- _Page_
Weird F020-F0FF characters in Word’s RTF

People have been inquiring about Word RTF’s occasional use of the Unicode Private Use Area (PUA) characters in the range U+F020..U+F0FF. These codes are also used in WordProcessingML defined by the ECMA-376 standard. This post explains what Word means by those characters. But first note a couple of things:

 

1) Unicode assigns no meaning to characters in the PUA, that is, those in the range U+E000..U+F7FF. So it’s up to a higher-level protocol to define the meaning. In general it’s a really bad idea to use the PUA if you’re interested in data interchange, because the program that reads such data may well display nothing or display completely different characters than you intended. That’s why it’s called “private use”, something for you and your friends who are in cahoots with you.

 

2) The original syntax of an RTF control word defines the numeric parameter to be a signed 16-bit decimal number. For most control words that have a numeric parameter, Word does use a signed 16-bit decimal number. In particular, for the \uN Unicode control word, N has this format. If the high bit of a 16-bit number is 1, the number is negative and this is true for all codes in the range U+8000..U+FFFF. To get the RTF 16-bit signed decimal values, convert Unicode hex values to decimal and if greater than 32767, subtract 65536. Accordingly U+F020 is represented by \u-4064 and U+F0FF by \u-3841. It’s true that later on Word learned that 32-bit numbers exist and so some more recent RTF control words like \rsid (revision save IDs) have parameters much larger than 65536, let alone 32767 (the most positive 16-bit signed number). RichEdit even supports reading \uN with N being the decimal UTF-32 value corresponding to a surrogate pair (now isn’t that cool?!)

- _Stored data_
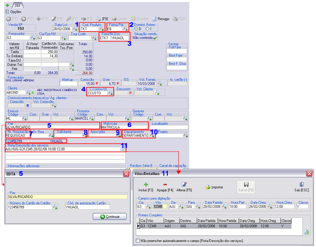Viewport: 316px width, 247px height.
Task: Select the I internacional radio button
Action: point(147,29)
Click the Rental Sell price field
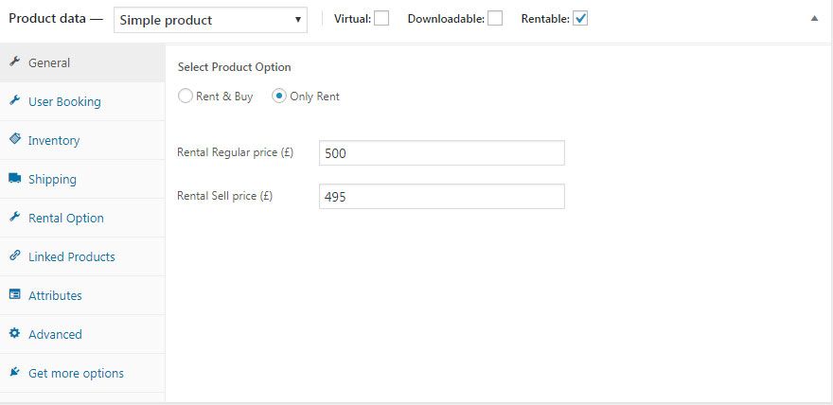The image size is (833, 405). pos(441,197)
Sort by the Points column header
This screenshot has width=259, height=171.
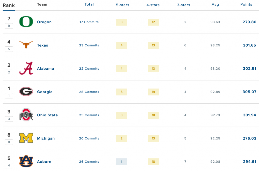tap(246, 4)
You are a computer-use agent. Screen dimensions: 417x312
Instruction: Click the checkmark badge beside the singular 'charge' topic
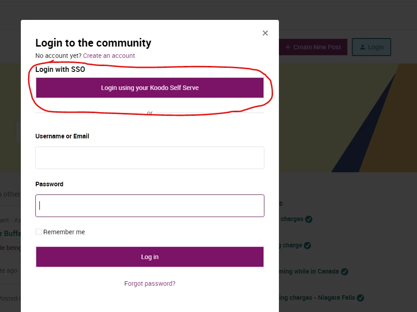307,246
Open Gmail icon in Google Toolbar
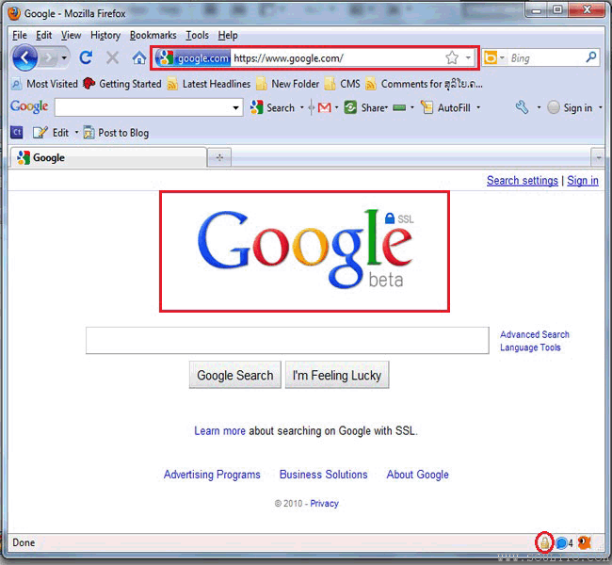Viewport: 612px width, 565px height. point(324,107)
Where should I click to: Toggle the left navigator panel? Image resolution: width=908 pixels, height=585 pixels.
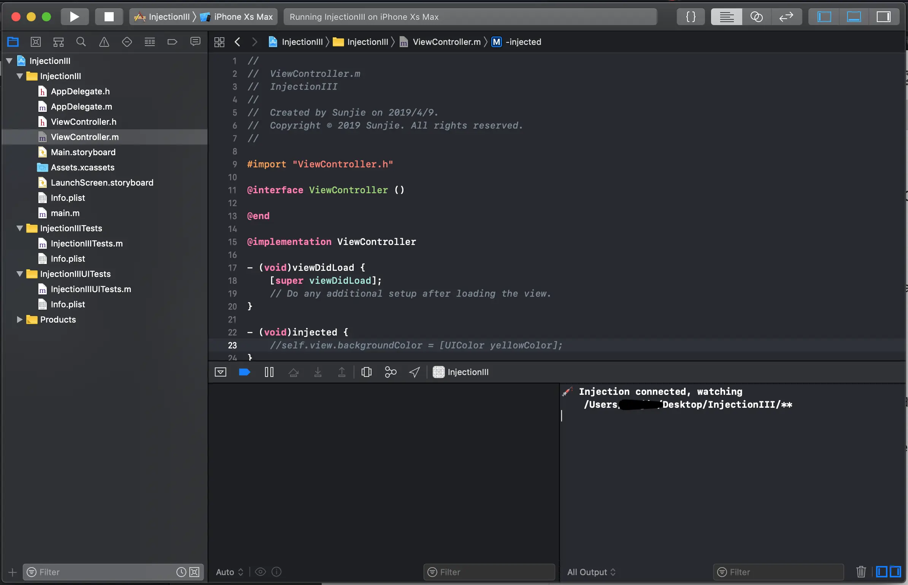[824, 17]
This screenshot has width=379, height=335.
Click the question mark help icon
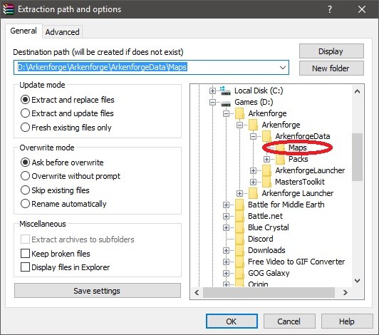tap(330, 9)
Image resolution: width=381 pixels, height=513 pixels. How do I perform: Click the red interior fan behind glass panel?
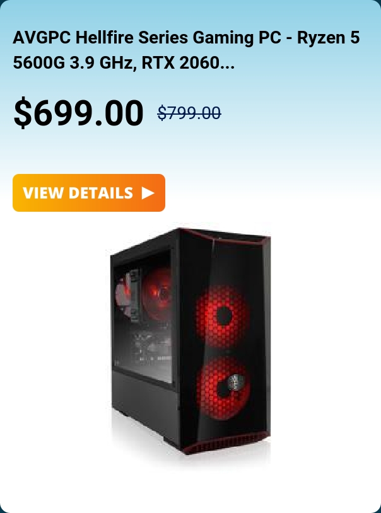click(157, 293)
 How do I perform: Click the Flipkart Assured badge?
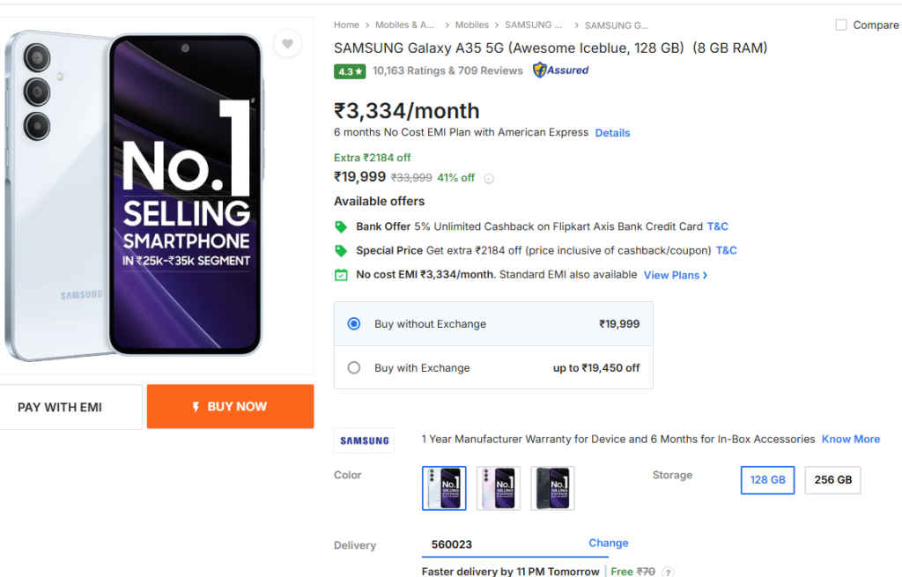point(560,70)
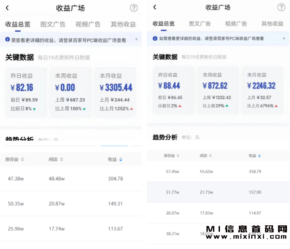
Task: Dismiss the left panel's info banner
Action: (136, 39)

* * *

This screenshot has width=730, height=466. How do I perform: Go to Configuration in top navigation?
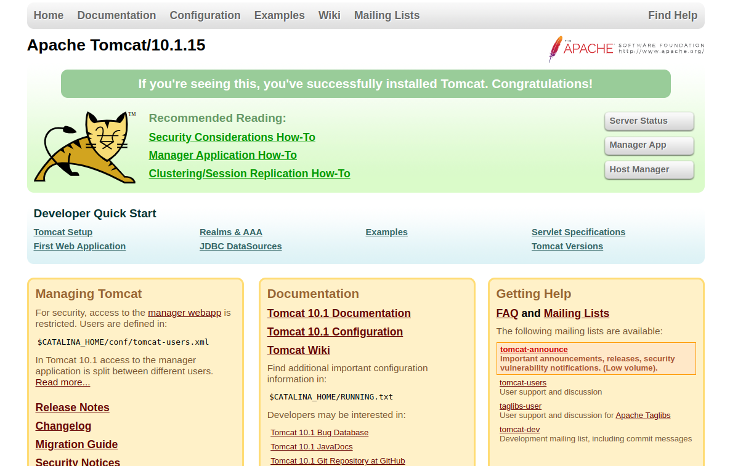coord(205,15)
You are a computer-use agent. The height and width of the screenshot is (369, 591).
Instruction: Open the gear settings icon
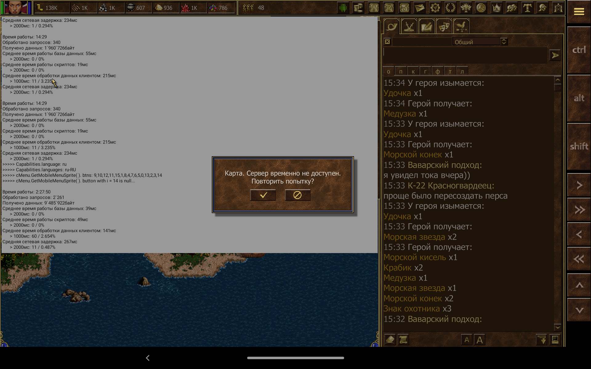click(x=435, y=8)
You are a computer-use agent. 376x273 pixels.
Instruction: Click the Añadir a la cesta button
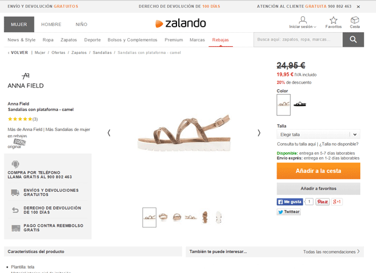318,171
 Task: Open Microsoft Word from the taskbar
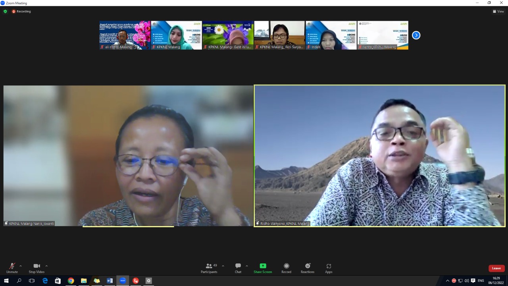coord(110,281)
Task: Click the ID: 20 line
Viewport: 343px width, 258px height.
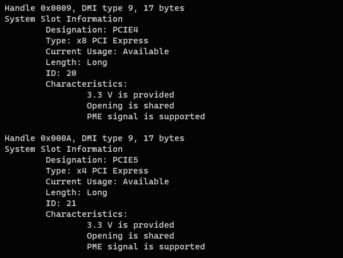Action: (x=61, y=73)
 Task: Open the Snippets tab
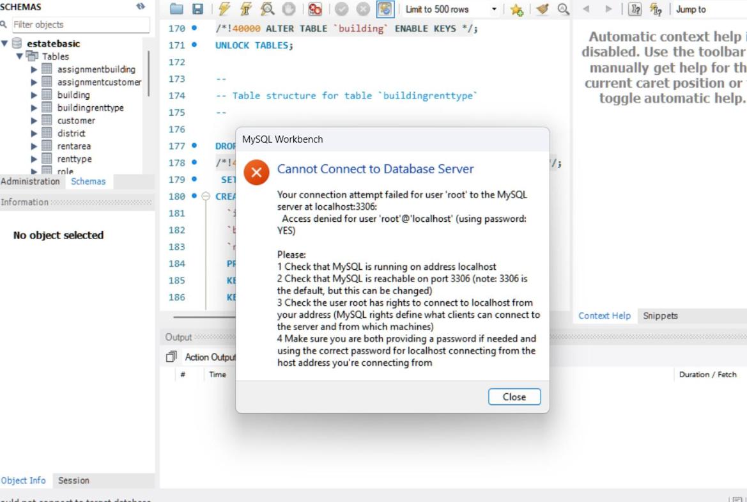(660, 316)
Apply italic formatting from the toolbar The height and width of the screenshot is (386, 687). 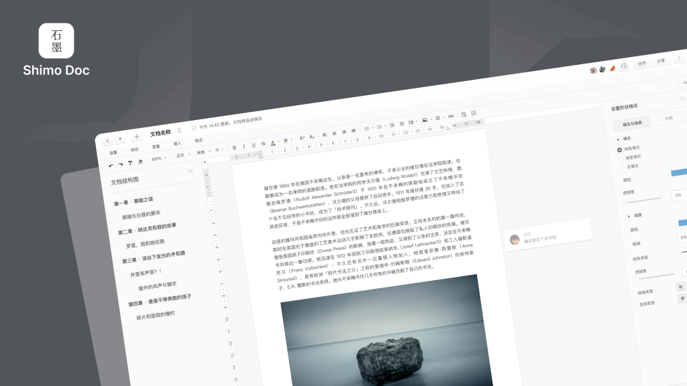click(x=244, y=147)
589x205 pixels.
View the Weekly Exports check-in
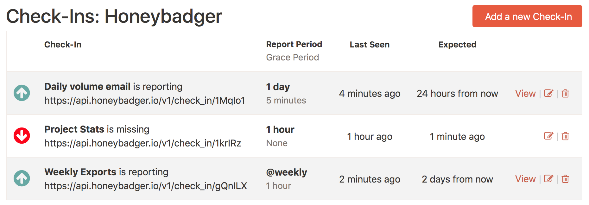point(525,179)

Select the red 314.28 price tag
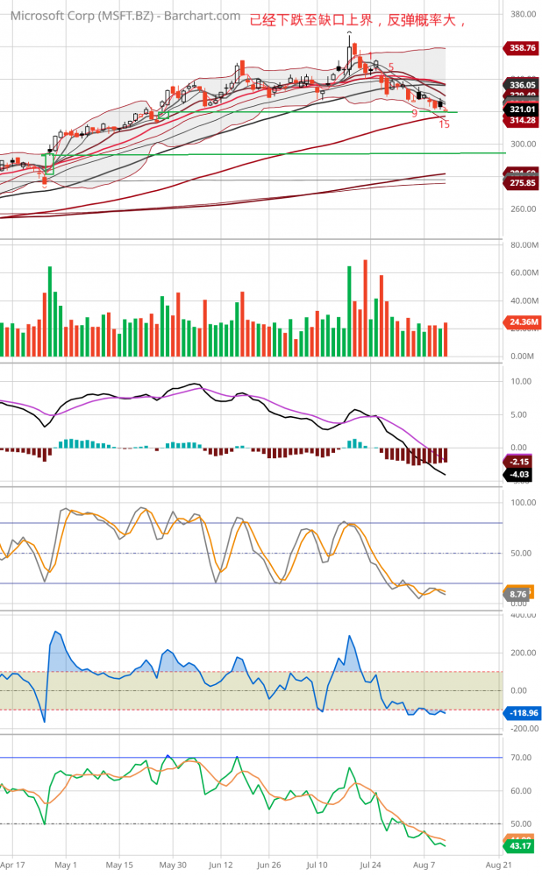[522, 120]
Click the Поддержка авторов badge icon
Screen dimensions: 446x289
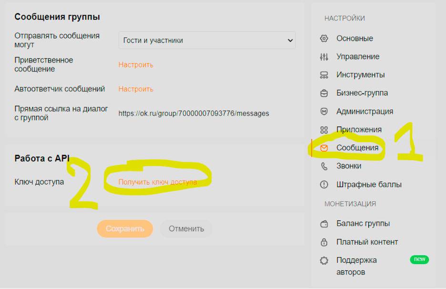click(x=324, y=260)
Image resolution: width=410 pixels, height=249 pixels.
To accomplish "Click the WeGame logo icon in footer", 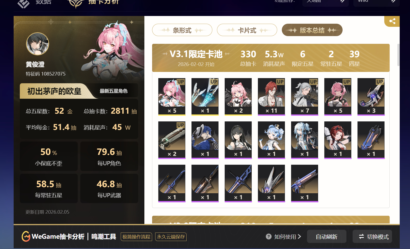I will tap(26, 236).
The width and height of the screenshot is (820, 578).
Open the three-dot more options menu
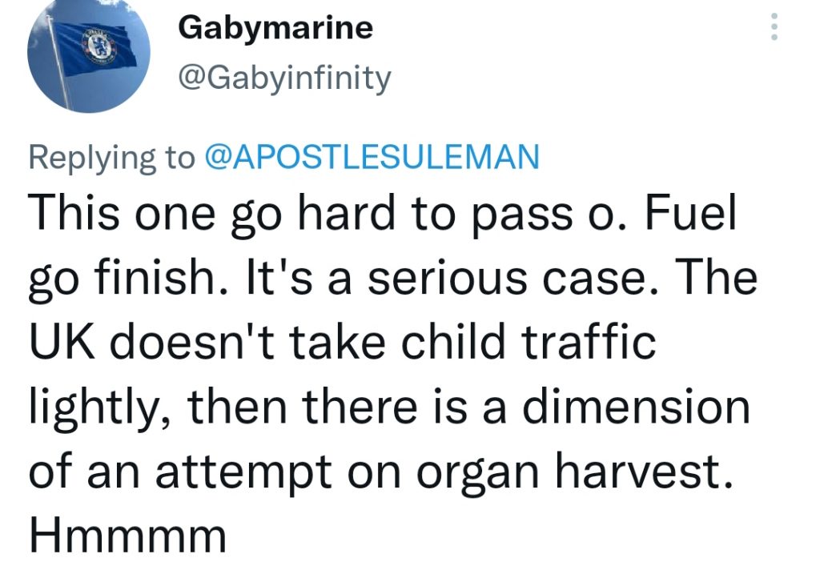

- _Task requirements_
- A) Using the Word RTF post, decide whether each statement agrees with it: (i) Unicode gives a meaning to characters in the Private Use Area; (ii) U+F0FF is written in RTF as \u-3841; (iii) parameters of the \rsid control word stay within 32767. Answer yes or no for each, quoting the words of the post that decide it.
- B) Print the part of the Word RTF post starting with "Weird F020-F0FF characters" and going on through "cahoots with you.".

- _Response list_
- A)
(i) No: "Unicode assigns no meaning to characters in the PUA"
(ii) Yes: "U+F020 is represented by \u-4064 and U+F0FF by \u-3841"
(iii) No: "some more recent RTF control words like \rsid (revision save IDs) have parameters much larger than 65536, let alone 32767"

- B)
Weird F020-F0FF characters in Word’s RTF

People have been inquiring about Word RTF’s occasional use of the Unicode Private Use Area (PUA) characters in the range U+F020..U+F0FF. These codes are also used in WordProcessingML defined by the ECMA-376 standard. This post explains what Word means by those characters. But first note a couple of things:

 

1) Unicode assigns no meaning to characters in the PUA, that is, those in the range U+E000..U+F7FF. So it’s up to a higher-level protocol to define the meaning. In general it’s a really bad idea to use the PUA if you’re interested in data interchange, because the program that reads such data may well display nothing or display completely different characters than you intended. That’s why it’s called “private use”, something for you and your friends who are in cahoots with you.